Compulsory licensing was created under 28 USC 1498, part of the judiciary and judicial procedure code, which allows the government to authorize the production of cheaper versions of drugs. The section, which applies to all patented inventions, including drugs, has a provision that would have the government pay the patent-holder royalties.

That said, Morton said the government wants to encourage production of new coronavirus tests and vaccines—which means the government will need to account for drugmakers’ need to profit while also making new inventions available to as many Americans as possible.

“This doesn’t happen very often. The U.S. is pretty against compulsory licensing because the benefit of the patent rights have been severely compromised,” said Morton, who is also a member of the firm’s Coronavirus Response Team.

The administration of President George W. Bush had threatened to flex that power during the anthrax scare following 9/11, when Bayer AG had a high-priced treatment the government wanted to make broadly available.

The company complied when the threat of compulsory licensing was floated.

“That would be the nuclear option that the U.S. government would have,” Morton said. “But I think what’s important to note is the patent process is a long process, so it’s unlikely that many treatments for Covid-19 are going to be under patent, unless there’s an existing treatment that can deal with this infection.”

In the unusual case that a new vaccine is patent protected, “the government can request a reasonable compensation level—and under an outbreak that reasonable compensation level could conceivably be dropped to free,” Morton said.

“And there’s little recourse for the company,” Morton added, but he’s unaware of the U.S. ever taking such a drastic step.

March-In Rights

Another option would be “marching in” on the patent, a provision of the Bayh-Dole Act of 1980 that lets the government seize patents for inventions created with government funding and then license them to other entities.

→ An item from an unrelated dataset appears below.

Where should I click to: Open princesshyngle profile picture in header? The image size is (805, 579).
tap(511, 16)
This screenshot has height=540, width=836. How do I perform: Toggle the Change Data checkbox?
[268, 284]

This would be a less dramatic move than compulsory licensing because it can’t wield the power over drugs it didn’t help fund.

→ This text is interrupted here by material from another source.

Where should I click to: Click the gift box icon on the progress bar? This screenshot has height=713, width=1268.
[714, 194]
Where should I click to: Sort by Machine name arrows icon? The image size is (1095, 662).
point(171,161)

No administration has ever used march-in rights, though the process has been initiated a handful of times, with the George W. Bush and Obama administrations declining to pursue the rights.

Government Assertions

While it’s an unusual move for the government to use its patent authority against private companies, a lawsuit that the Department of Health and Human Services brought recently against Gilead illustrates one way in which the federal government has sought to wield that power.

The agency asserts that Gilead refused to license its patents and has “willfully and deliberately induced infringement” on the department’s patents, according to the complaint.

The government is seeking damages and ongoing royalties from the company for HIV drugs.

Obstacles

A major challenge with using government authority for a new vaccine is that not just any drugmaker is prepared to produce vaccines, Rai said.

“It’s harder with vaccines than with ordinary drugs because vaccines require special production and manufacturing facilities,” she said. “It would be more challenging: You wouldn’t only need to break the patent, but force the entity in question to do the manufacturing if you wanted to go the legal authority route.”

The government may not be equipped to manufacture vaccines within its own facilities, she said.

“The other big side of this equation is if the government has this power, why don’t we use it more often?” said Zachary Silbersher, an intellectual property lawyer with Kroub Silbersher & Kolmykov PLLC in New York.

“What about when there isn’t a huge crisis, like when drug prices are too high, why doesn’t the government start selling the drug?” he added. “I think the problem is the government doesn’t want to use its power too freely because it doesn’t want to disincentivize drug companies from innovation.”